Per arrivare a questo c’è solo una strada che è quella della formazione. Probabilmente insegnare a
uno psicologo i trucchi del mestiere manageriale risulta più “facile” nel senso che il percorso di
acquisizione delle competenze è certamente più breve che non acquisire le competenze e le tecniche
per “trattare” la psiche dell’individuo. In ogni caso il dilemma e tutt’altro che risolto, ma è
importante che se ne discuta: ricordiamoci che in gioco c’è sempre il benessere di una persona e più
in generale di una organizzazione che spesso spende anche molto per garantirsi coach con una
elevata professionalità.
Lo Psicologo è un professionista che si occupa di prevenzione, diagnosi, sostegno psicologico, abilitazione e la riabilitazione, utilizzando strumenti conoscitivi quali il colloquio clinico, l’intervista strutturata, i test psicologici e rispettando la dignità, il diritto alla riservatezza, all’autodeterminazione ed all’autonomia di coloro che si avvalgono delle sue prestazioni.

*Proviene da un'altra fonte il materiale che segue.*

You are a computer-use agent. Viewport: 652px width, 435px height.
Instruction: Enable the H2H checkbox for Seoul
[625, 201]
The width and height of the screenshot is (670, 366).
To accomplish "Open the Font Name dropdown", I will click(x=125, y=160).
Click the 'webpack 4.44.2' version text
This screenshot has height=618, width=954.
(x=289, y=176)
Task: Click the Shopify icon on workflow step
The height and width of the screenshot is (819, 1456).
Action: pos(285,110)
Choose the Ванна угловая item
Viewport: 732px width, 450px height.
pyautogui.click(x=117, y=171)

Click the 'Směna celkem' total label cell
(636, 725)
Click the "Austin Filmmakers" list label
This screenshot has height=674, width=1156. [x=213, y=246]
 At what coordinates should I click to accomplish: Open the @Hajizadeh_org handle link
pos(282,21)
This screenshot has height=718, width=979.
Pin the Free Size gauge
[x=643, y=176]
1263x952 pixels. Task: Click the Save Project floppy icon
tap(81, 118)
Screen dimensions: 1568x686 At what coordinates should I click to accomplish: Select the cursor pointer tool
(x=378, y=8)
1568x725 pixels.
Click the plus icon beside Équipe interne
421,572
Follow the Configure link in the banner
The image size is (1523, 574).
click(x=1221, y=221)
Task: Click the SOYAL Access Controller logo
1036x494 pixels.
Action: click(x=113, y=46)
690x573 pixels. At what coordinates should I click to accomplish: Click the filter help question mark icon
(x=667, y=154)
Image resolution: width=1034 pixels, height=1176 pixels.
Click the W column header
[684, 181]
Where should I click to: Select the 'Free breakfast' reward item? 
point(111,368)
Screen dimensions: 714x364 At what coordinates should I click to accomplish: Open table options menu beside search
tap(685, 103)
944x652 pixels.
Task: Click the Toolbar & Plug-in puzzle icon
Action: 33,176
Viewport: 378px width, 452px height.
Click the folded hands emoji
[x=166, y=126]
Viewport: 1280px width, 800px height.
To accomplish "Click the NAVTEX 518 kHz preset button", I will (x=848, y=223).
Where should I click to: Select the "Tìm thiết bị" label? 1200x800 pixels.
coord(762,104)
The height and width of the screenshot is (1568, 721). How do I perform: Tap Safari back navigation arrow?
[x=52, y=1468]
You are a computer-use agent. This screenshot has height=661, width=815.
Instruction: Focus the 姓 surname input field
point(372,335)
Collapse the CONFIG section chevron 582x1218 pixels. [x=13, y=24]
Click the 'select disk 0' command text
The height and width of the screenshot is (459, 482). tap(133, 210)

I requisiti per esercitare la professione di Psicologo sono:
il conseguimento della laurea quinquennale nella Facoltà di Psicologia presso un’università italiana;
un tirocinio della durata di un anno, effettuato con la supervisione di un tutor-professionista iscritto all'Ordine;
il superamento dell'Esame di Stato, che consente l’iscrizione all’Ordine degli Psicologi nella sezione A dell’albo.
Può avvalersi dell’aiuto di uno Psicologo chi avverta disagio emotivo, disturbi d’ansia e dell’umore, problemi nel comportamento alimentare, disturbi della sfera intima, o chi sia in difficoltà in passaggi del ciclo vitale, ad esempio nell’educazione di bambini e adolescenti, l’elaborazione di un lutto, ecc.